Segment Start: INFORMATION

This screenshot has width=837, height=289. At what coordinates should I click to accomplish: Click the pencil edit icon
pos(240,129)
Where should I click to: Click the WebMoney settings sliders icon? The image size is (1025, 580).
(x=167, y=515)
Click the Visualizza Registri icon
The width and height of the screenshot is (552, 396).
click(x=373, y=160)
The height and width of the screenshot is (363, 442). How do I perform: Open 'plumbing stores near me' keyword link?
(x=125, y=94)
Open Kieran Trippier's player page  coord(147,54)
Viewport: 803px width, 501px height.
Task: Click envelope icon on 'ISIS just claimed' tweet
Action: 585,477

Segment End: INFORMATION
Segment Start: INFORMATION

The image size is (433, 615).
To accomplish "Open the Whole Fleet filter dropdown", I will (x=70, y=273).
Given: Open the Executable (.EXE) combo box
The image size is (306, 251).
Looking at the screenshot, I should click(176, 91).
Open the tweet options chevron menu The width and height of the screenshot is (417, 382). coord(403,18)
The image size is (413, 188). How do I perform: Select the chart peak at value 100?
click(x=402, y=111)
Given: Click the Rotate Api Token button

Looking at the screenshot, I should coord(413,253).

Segment End: INFORMATION
Segment Start: INFORMATION

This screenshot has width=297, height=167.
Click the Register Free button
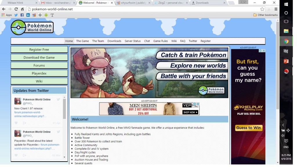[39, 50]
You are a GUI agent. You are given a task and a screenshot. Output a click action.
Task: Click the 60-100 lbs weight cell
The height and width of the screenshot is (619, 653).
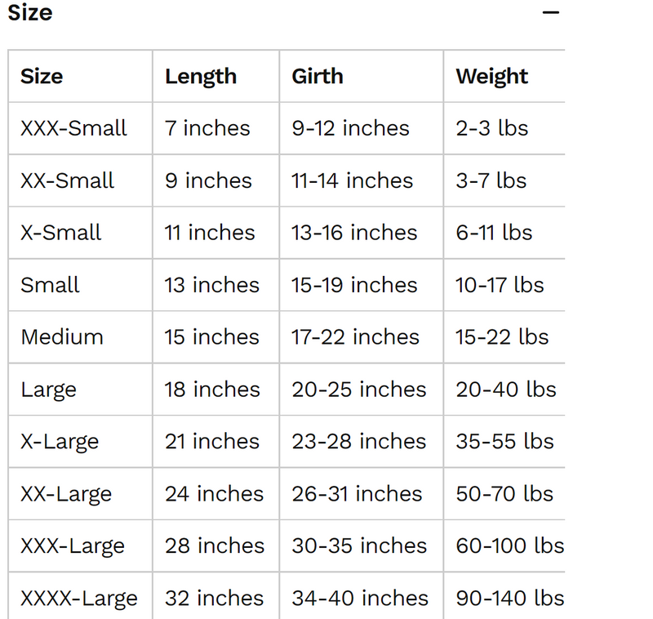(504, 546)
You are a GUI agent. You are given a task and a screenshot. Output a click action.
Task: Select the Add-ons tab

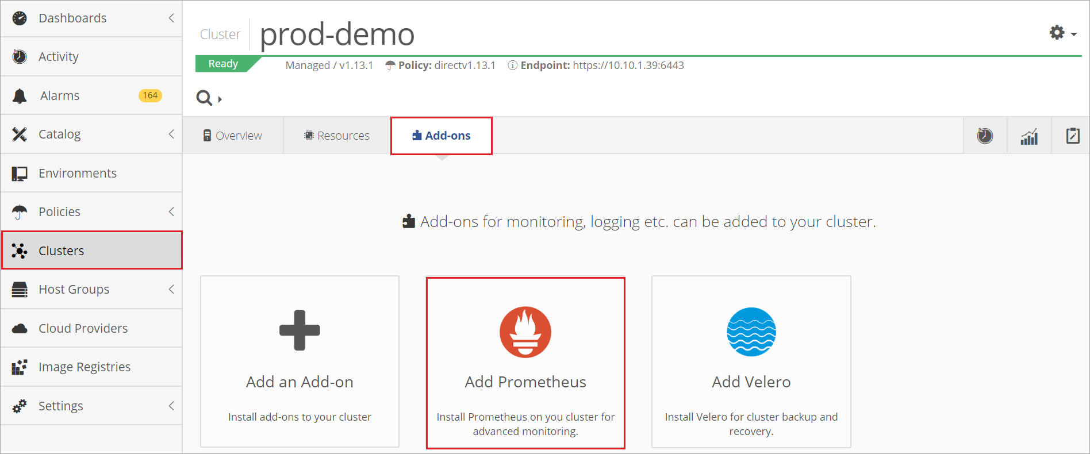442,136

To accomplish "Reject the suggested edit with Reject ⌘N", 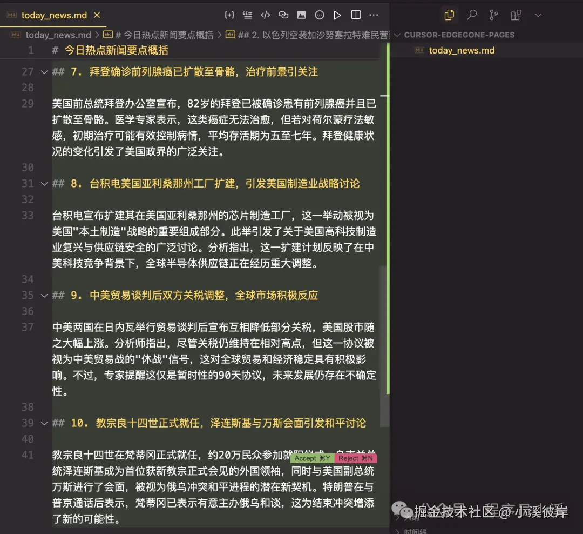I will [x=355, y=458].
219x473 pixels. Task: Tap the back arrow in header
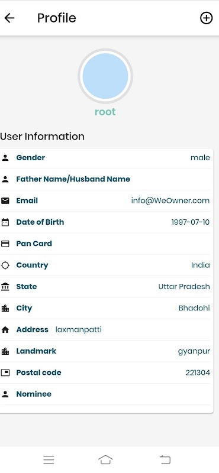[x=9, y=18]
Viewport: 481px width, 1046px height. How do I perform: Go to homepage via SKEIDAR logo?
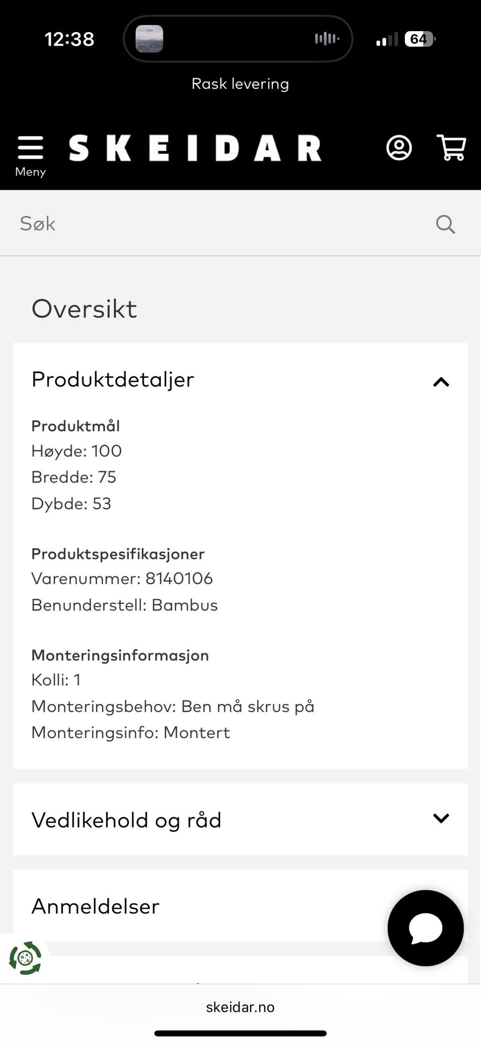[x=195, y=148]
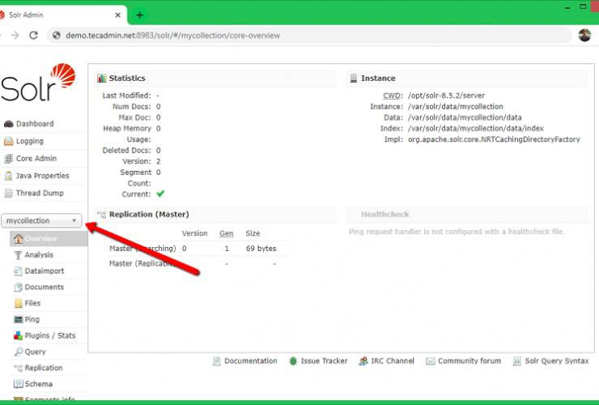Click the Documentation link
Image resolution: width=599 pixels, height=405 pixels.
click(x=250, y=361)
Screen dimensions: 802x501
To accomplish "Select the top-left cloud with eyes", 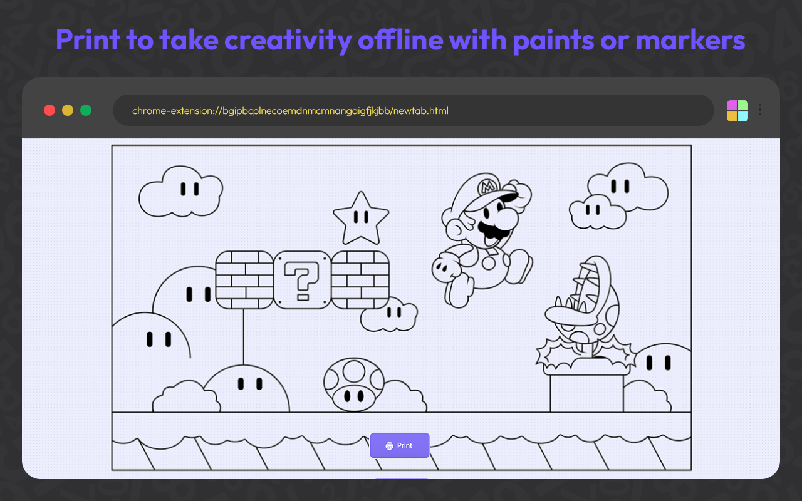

Segment End: INFORMATION

Return exactly the lines above, from the one with "Viewport: 481px width, 1046px" up to and including the one with "the top-left cloud", and include no pictures.

Viewport: 481px width, 1046px height. How do I perform: Go to homepage via SKEIDAR logo?
[x=195, y=148]
Click the Documentation link
Image resolution: width=599 pixels, height=405 pixels.
click(x=250, y=361)
Screen dimensions: 802x501
To accomplish "Select the top-left cloud with eyes", 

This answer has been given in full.